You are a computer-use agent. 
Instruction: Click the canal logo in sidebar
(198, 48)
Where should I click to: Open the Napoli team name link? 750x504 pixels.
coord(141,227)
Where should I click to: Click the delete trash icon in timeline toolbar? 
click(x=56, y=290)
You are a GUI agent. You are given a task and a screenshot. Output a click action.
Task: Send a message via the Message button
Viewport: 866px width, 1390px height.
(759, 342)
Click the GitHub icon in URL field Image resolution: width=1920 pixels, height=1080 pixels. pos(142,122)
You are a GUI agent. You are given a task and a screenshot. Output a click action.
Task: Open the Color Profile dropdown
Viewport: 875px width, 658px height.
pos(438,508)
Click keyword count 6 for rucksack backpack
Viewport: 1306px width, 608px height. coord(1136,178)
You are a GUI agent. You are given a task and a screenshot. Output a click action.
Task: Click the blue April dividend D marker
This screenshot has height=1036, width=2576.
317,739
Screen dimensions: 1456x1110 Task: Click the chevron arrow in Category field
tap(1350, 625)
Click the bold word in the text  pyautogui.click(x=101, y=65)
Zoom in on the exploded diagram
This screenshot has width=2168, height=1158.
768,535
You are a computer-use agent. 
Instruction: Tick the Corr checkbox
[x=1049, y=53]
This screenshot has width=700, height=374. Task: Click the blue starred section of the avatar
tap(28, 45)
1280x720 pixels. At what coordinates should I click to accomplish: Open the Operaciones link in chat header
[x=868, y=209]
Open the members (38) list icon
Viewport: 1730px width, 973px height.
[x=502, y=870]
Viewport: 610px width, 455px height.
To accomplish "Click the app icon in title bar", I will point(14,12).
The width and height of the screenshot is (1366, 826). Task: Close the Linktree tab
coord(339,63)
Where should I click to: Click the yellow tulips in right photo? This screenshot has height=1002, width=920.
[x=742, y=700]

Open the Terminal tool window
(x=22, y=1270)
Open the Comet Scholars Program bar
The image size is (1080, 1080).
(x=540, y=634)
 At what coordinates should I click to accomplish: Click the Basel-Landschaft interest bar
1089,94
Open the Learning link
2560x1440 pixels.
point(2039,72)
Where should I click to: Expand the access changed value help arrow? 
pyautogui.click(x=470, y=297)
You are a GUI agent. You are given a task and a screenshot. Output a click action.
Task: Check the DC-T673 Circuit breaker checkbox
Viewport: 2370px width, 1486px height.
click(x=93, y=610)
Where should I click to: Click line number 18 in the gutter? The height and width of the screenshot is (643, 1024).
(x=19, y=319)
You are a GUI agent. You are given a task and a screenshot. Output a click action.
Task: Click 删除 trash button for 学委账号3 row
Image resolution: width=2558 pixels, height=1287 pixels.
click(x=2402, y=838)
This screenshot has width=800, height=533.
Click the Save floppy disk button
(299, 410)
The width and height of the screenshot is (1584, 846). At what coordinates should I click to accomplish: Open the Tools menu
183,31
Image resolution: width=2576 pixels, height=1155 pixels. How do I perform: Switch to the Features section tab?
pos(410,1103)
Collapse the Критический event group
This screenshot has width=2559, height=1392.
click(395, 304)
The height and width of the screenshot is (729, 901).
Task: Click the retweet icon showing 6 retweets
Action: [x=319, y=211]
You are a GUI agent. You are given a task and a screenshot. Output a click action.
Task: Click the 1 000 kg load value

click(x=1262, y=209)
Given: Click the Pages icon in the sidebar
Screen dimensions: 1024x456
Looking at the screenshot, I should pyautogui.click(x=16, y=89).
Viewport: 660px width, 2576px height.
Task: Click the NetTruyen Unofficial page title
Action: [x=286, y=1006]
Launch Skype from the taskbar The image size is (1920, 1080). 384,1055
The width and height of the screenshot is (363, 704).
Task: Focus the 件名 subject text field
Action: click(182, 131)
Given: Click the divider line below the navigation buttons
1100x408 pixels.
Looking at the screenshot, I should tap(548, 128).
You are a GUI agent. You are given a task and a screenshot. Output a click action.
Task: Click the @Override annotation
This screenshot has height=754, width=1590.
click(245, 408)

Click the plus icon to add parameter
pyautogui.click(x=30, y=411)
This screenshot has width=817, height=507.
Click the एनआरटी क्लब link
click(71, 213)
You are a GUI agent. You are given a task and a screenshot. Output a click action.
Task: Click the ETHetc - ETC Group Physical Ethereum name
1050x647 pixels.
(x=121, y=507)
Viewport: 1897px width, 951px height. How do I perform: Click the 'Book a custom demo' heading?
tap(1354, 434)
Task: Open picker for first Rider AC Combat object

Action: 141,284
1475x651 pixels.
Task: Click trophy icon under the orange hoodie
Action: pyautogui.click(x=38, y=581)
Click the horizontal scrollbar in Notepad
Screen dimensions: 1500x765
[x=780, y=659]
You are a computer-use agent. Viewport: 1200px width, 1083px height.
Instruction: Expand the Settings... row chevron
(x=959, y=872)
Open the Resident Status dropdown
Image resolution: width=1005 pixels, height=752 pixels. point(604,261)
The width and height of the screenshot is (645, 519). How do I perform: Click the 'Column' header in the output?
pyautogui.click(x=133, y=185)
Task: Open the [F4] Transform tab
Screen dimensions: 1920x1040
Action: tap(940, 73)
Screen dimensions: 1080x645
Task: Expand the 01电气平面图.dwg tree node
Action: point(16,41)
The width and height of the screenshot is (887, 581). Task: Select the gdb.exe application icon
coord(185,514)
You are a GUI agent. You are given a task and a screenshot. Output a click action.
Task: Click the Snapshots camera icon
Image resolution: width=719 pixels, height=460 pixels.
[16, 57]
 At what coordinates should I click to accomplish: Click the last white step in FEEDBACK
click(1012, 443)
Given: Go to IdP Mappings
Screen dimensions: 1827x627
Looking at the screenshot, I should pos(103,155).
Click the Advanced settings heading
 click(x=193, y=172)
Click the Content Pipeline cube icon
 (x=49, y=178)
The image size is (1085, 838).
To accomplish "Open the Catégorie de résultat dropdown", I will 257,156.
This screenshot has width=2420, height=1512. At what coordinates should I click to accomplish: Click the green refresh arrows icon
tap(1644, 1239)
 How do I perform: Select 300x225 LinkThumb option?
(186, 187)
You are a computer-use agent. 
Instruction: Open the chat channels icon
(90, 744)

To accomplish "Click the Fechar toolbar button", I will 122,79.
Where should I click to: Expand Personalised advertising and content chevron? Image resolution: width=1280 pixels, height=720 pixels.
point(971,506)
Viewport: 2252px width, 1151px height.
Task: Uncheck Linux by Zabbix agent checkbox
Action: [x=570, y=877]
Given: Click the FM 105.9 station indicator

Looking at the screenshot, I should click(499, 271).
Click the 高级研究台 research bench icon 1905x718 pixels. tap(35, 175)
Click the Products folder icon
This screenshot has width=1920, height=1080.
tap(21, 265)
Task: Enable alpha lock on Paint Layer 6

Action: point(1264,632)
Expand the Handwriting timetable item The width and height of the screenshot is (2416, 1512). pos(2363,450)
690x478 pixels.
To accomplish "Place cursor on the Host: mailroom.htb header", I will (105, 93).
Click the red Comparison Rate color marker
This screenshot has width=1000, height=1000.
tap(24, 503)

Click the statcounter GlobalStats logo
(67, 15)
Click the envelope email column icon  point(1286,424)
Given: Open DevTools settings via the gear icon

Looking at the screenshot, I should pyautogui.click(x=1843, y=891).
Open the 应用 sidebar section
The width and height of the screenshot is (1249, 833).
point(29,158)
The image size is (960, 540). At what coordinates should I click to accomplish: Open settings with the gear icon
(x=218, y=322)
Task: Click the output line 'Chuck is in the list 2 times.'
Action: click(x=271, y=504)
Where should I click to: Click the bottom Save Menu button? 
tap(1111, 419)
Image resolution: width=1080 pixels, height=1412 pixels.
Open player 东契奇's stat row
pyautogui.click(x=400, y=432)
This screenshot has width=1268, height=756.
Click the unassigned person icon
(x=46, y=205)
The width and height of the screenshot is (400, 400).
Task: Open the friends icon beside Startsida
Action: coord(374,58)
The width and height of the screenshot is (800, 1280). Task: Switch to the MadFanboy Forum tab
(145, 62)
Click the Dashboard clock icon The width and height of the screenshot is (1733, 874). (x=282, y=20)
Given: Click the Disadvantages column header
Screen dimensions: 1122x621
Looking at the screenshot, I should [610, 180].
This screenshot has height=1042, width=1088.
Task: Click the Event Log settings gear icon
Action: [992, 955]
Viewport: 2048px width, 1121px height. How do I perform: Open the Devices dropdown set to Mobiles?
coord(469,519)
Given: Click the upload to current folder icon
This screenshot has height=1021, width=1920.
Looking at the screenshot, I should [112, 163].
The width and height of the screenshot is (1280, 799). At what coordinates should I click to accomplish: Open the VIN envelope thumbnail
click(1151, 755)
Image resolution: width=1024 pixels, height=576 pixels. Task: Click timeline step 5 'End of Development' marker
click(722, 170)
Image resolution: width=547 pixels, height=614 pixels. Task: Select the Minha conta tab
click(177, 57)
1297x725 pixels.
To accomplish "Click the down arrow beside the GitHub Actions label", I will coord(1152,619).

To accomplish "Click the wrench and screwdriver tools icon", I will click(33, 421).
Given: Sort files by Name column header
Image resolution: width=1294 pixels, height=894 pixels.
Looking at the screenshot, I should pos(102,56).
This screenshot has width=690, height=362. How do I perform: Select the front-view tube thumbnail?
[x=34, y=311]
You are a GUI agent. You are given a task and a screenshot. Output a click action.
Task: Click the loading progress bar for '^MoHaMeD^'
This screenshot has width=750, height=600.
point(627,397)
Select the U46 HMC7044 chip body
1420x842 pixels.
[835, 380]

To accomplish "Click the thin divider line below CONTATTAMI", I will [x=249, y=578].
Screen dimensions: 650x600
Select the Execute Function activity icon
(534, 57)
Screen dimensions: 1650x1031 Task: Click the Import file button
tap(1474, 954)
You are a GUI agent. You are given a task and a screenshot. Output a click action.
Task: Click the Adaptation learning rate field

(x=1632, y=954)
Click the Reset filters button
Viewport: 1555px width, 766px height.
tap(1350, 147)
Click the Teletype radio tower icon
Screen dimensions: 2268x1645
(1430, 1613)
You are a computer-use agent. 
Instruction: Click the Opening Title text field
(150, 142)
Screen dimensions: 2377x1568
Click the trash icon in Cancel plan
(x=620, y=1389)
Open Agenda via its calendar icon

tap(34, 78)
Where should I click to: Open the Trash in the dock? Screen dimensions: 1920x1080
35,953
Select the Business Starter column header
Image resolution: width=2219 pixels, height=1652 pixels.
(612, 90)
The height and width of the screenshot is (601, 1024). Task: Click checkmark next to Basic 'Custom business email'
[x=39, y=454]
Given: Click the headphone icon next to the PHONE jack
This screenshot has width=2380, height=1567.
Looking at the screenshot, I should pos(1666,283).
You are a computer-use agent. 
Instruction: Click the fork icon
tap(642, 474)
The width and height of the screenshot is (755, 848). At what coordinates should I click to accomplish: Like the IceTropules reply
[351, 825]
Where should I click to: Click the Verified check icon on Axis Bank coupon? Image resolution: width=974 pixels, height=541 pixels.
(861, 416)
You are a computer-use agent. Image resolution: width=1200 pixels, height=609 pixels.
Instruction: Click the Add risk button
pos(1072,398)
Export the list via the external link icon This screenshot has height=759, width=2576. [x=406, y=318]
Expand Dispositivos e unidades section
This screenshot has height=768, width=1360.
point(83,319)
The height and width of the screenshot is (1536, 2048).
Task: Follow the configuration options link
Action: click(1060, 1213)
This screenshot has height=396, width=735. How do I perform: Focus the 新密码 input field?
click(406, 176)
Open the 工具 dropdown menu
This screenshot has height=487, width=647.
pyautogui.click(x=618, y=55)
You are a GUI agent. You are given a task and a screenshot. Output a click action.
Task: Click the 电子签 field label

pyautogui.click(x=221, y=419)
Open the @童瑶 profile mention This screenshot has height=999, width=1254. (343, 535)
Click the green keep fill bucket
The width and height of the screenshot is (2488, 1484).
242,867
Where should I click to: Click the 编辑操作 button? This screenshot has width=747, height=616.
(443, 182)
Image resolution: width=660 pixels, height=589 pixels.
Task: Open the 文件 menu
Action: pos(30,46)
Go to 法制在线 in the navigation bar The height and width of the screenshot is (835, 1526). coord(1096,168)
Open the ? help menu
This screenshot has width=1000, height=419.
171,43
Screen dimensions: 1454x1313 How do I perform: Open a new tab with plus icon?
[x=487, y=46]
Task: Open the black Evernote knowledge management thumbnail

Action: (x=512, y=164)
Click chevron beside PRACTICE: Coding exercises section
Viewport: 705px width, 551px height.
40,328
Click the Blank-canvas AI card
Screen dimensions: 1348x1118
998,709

## Problem to solve
Starting at the line containing "Open the Resident Status dropdown" and ending after the line containing "pyautogui.click(x=133, y=185)", reproduce those lines of the material verbatim.

## Exercise result
Open the Resident Status dropdown
Image resolution: width=1005 pixels, height=752 pixels. point(604,261)
The width and height of the screenshot is (645, 519). How do I perform: Click the 'Column' header in the output?
pyautogui.click(x=133, y=185)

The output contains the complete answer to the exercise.